Allah her birinden ebeden razı olsun! Âmin!
Dipnotlar:
1- 8. Lem’a; 2. ve 3. Remiz.
2- Barla L.; s. 281
3- Son Şahitler, s. 15-16 ve 183
4- İ. Atasoy, Hüsrev Altınbaşak, s. 258
5- 13. Şua
6- Çankırı’lı Ali Vapurlu, Bayram Yüksel’den nakletmiştir.
7- Son Şahitler; IV/217
8- Üstad, 1951’de onun evinin üst katında 3 ay kadar kalmıştı.
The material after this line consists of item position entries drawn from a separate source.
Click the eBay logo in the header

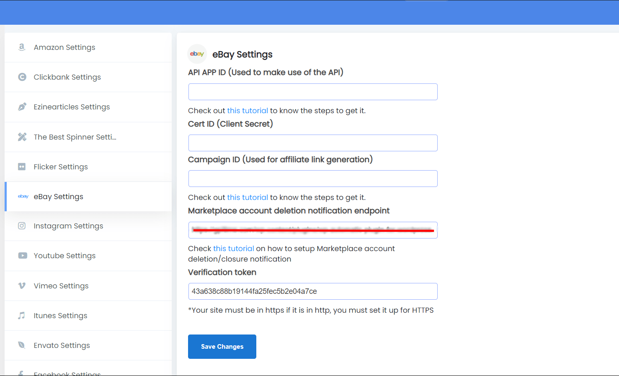pyautogui.click(x=197, y=54)
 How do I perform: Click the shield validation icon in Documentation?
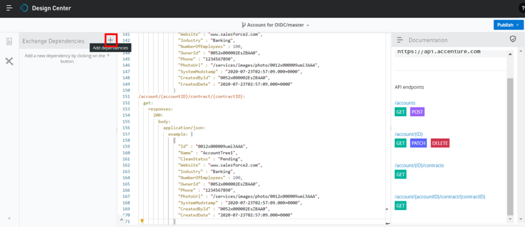pos(512,39)
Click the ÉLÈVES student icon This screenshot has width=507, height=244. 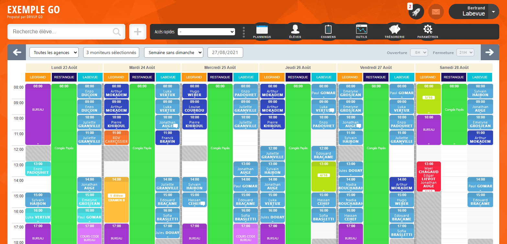point(295,31)
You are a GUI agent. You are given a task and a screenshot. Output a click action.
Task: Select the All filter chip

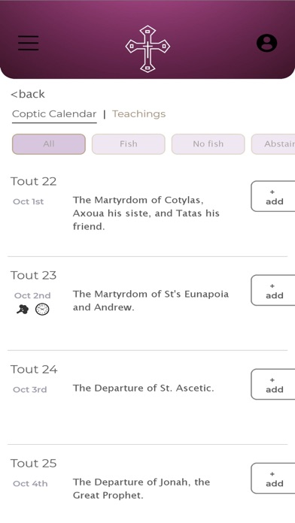point(49,144)
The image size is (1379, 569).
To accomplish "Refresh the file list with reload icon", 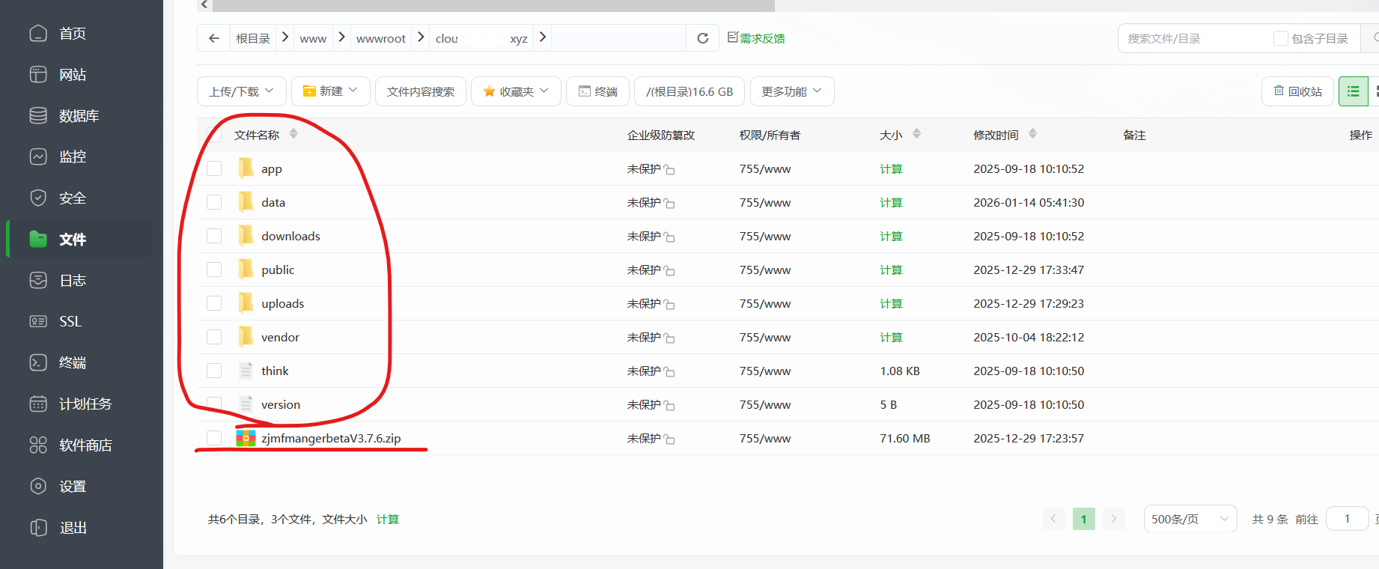I will click(702, 38).
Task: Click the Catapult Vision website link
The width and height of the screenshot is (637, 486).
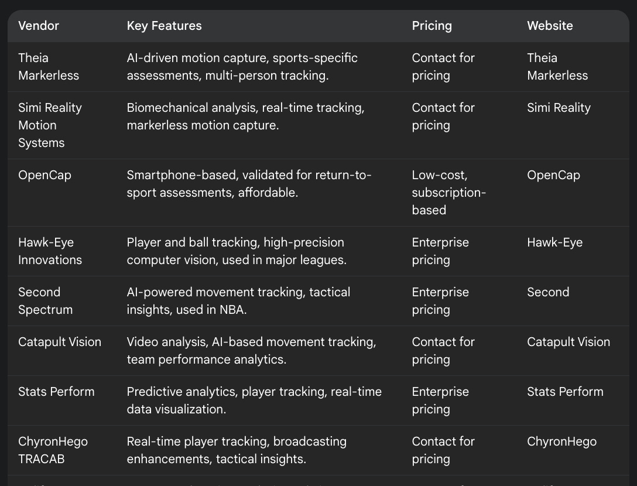Action: (x=568, y=342)
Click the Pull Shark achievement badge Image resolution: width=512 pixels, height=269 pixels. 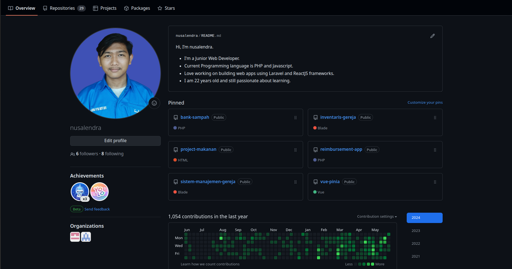[x=80, y=192]
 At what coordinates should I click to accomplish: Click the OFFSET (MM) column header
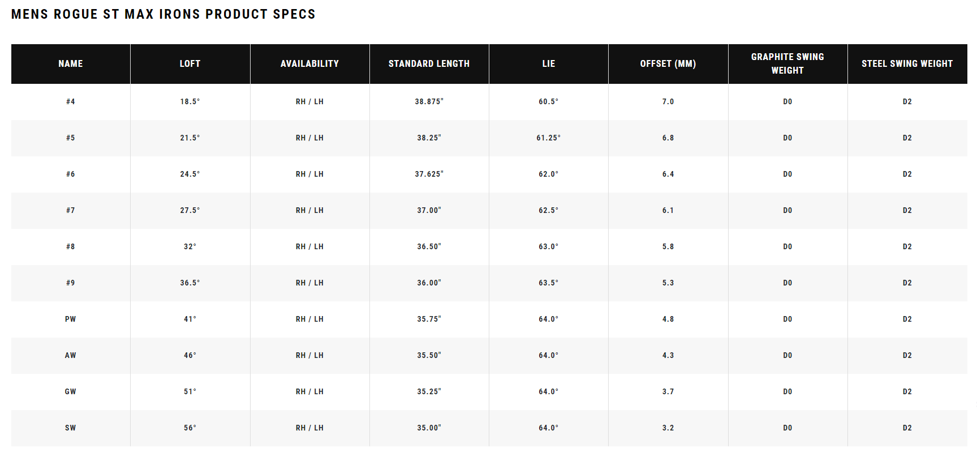pyautogui.click(x=668, y=64)
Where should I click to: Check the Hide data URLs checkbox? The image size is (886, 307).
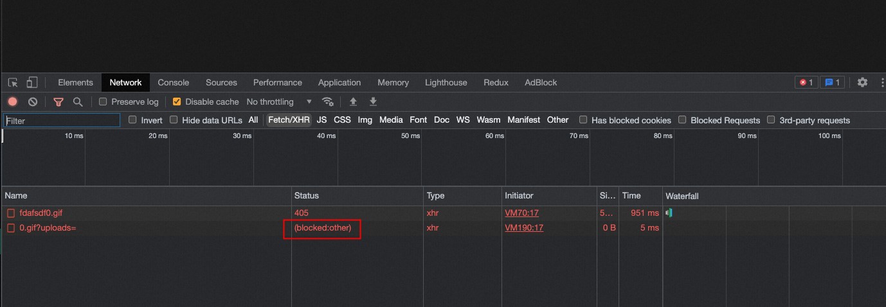coord(174,120)
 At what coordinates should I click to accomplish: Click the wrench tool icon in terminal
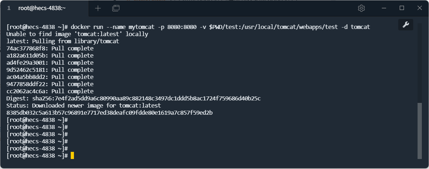[x=406, y=24]
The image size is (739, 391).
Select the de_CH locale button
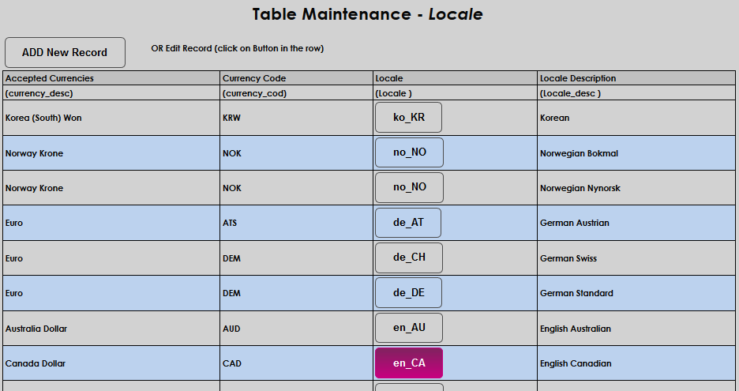click(408, 258)
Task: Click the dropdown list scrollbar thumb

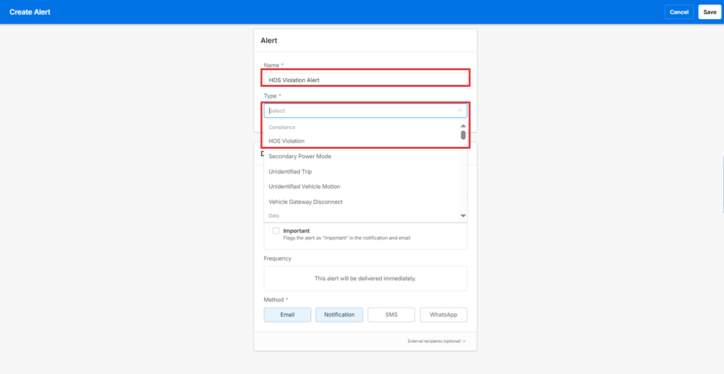Action: 463,135
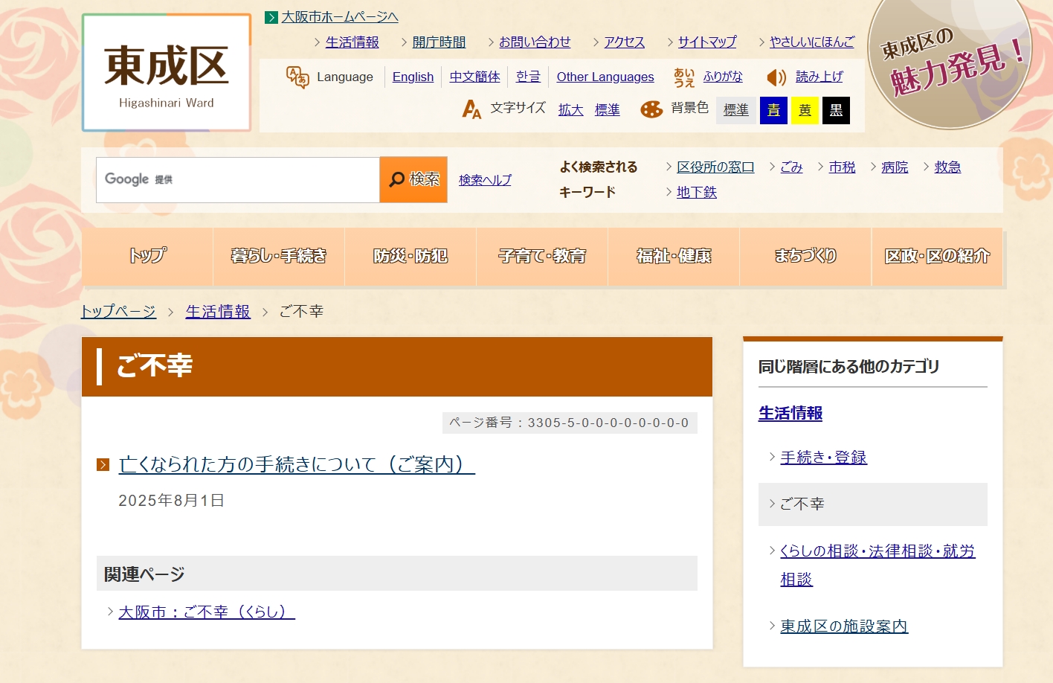Click the furigana あいうえ icon
This screenshot has height=683, width=1053.
(x=684, y=77)
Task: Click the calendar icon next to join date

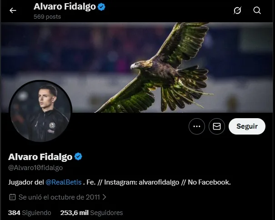Action: (12, 197)
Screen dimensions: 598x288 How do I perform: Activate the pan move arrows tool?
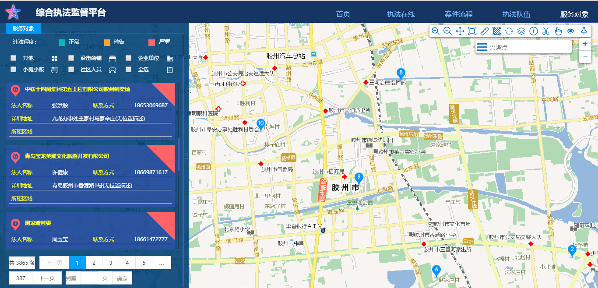tap(460, 31)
9- Isparta’da Üstad’a ev kiralayan Terzi Mehmet Ali Babacan, Ali Vapurlu’ya anlatmıştır. Ayrıca bk. Mehmet Kutlular, İşte Hayatım, s. 76
10- Orhan Ali Yılmaz, Mehmet Kutlular’dan nakletmiştir.
11- İ. Atasoy, Tahiri Mutlu, s. 122; “Bediüzzaman Hazretlerinin Vefatı Esnasında Kimler Vardı” Risale Online internet sitesi.